In the fall of 2022, the European Society of Cataract and Refractive Surgeons debuted a new tool on its website that aggregates major online intraocular lens calculators into one site. Using the free online tool, surgeons can input their data once and then easily compare the results of up to seven calculators, including the Barrett Universal II, Cooke K6, Evo, Hill-RBF, Hoffer QST, Kane and Pearl GDS.

The idea originally came from Dante Luis Buosanti, MD, an ophthalmologist in Buenos Aires, Argentina. After reaching out to Kenneth J. Hoffer, MD, for permission to include his formula in the project, he and Dr. Hoffer approached ESCRS together to see whether the society would be interested in hosting this IOL calculation tool on its website. With the support of ESCRS board members, they secured permissions from the rest of the formula authors. The tool is available at iolcalculator.escrs.org.

 

How It Works

To create the calculator, the developers used a technique called web scraping, where bots extract information from other websites and bring it back to a single site. “Most of us are already familiar with web scraping to some degree,” says ESCRS president Oliver Findl, MD, MBA, FEBO. “When you go to Google or other search engines to book a flight, you enter where you want to fly and the dates and times, and Google searches all the different airlines and looks for flights that fit your criteria. All of that information comes back to Google, and you’re presented with your options, rather than having to go to each site individually and re-enter your information.”

With the ESCRS calculator, surgeons can obtain results from seven different formulas by entering the patient data only once. Experts say this helps to save time and reduce data entry errors.

Not only is it boring and time-consuming to enter data into each calculator manually, he adds, but data entry mistakes may also occur at some point. “The ESCRS IOL calculator requires much less work and reduces the potential for error because you only have to enter the biometry data once,” he says. “You receive a printout at the end with all of the formulae results next to each other. For example, it may say a 22-D lens of a certain manufacturer will have x predicted postoperative refraction for calculators one, two, three, four, etc. The more information we have the better.”

 Since the tool uses web scraping, any updates or improvements to the original calculators on their respective websites will automatically be seen in the ESCRS calculator. The ESCRS calculator also has a list of optimized IOL constants from IOLCon (iolcon.org) that can be used depending on the user’s preference. “This ensures you’re always using the most current IOL constant for a lens,” Dr. Findl says. He adds, “We’re very grateful to the authors of these formulae to let us bring them together on the ESCRS platform.”

 

Strength in Numbers

Eduardo Viteri, MD, medical director of the Centro Oftalmológico HumanaVisión in Guayaquil, Ecuador, has tried the new ESCRS calculator in a few cases. He says the design is “elegant and user-friendly” with a report that’s easy to interpret. 

“Most cataract surgeons already have a well-proven biometric protocol,” he says. “I usually calculate my cases with a Pentacam AXL, and the patients end up with a refraction close to the expected. What we want to avoid are refractive surprises that happen mostly in eyes that are on the extreme ranges of axial length or corneal curvature, or those with previous corneal surgery or pathology.

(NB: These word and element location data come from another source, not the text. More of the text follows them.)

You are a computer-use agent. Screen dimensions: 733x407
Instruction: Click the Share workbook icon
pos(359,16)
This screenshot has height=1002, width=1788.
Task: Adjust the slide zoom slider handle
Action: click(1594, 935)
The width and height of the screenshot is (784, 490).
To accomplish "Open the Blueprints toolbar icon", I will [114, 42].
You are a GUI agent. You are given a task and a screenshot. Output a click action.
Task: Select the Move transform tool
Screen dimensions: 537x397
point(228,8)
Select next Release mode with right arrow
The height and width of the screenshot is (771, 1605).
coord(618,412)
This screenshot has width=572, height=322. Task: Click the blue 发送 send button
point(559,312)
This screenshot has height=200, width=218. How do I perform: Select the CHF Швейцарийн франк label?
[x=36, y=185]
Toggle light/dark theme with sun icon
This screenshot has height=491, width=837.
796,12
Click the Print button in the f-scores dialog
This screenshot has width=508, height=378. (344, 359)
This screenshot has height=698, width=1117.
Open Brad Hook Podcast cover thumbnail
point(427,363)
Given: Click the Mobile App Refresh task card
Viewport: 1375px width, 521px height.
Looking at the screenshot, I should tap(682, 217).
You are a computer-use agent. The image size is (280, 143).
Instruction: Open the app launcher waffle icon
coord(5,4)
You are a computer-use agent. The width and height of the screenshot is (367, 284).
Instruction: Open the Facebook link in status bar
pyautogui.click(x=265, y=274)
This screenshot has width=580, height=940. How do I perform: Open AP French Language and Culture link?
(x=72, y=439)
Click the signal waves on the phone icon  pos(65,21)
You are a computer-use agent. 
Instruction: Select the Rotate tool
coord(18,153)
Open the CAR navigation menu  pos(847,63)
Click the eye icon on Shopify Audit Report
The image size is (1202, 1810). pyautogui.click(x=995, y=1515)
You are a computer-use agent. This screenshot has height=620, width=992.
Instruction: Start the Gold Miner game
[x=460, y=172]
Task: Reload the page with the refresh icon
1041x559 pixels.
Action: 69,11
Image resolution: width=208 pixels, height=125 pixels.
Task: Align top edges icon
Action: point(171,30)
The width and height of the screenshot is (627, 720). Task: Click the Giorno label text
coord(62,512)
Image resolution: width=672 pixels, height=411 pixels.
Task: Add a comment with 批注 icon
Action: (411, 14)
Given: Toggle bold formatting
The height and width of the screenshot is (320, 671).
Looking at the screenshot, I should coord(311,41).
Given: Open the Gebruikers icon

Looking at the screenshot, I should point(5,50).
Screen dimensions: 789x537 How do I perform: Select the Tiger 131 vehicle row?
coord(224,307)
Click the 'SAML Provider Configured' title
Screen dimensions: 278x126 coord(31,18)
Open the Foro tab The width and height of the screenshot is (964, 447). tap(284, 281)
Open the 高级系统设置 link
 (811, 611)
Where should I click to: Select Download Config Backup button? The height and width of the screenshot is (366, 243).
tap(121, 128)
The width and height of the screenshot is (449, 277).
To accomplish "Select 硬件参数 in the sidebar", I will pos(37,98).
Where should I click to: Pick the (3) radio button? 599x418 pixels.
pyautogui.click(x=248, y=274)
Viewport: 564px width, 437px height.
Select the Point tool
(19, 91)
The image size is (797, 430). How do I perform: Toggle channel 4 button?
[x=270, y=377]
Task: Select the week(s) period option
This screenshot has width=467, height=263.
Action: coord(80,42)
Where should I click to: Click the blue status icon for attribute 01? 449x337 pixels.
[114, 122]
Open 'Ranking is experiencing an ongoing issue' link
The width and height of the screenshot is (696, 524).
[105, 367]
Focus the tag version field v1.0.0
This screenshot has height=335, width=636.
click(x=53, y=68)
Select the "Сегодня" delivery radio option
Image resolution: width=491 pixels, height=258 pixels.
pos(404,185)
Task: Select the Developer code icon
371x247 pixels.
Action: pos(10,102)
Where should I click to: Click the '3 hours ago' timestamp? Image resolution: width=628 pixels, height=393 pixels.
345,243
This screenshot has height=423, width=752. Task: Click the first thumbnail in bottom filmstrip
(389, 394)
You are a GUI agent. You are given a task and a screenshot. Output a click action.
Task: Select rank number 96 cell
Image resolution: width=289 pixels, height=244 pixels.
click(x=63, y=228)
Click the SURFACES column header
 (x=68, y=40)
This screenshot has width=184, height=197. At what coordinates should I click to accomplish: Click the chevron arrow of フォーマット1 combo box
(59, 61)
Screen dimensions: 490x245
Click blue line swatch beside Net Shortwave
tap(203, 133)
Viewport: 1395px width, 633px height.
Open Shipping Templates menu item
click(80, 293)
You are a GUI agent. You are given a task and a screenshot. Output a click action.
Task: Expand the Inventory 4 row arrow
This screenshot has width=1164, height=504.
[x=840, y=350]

Those are the cases where we’ll take the extra time and effort to use multiple formulas or calculators. However, in those outliers we may end up with IOL power suggestions with a range of 1.5 or more diopters, and the surgeon may reach a conclusion that the calculator is of little use. So, the reality is that the [ESCRS] calculator will be mostly used in cases with the worse predictability, whatever the calculator or formula.”

Having seven online calculators returning results helps with the informed consent process in these atypical cases, experts say. “If the calculators are in relative agreement with each other, we can tell the patient there’s a high probability that we’ll be really close to the refraction we’re aiming for,” Dr. Findl says. “If the results are all over the place, then we can inform the patient that their eye is difficult to calculate and that there’s a greater chance we may need to do some secondary procedure to correct the refractive surprise.”

Dr. Viteri agrees: “If the results are consistent among most of the formulas, I feel more confident that the postop result will be as expected. If I get dispersed results, I emphasize to the patient the high probability of a residual refractive error. In those cases, I usually choose an IOL on the myopic side of the average among calculated powers.” 

He ran an informal poll in ophthalmologist groups asking, “Which of the ESCRS IOL calculator formulas do you think is more accurate?” and found that, “among more than 100 respondents, the formula they trust most is Barrett, followed by Kane as a far second. The rest of the formulas aren’t considered significantly better or more precise. I also found that as many as 40 percent of the responding surgeons haven’t tried the ESCRS calculator.”

Dr. Findl says a toric version of the ESCRS calculator is in the works with a tentative release date in the first quarter of this year. A post-refractive surgery calculator will be available in the summer of 2023.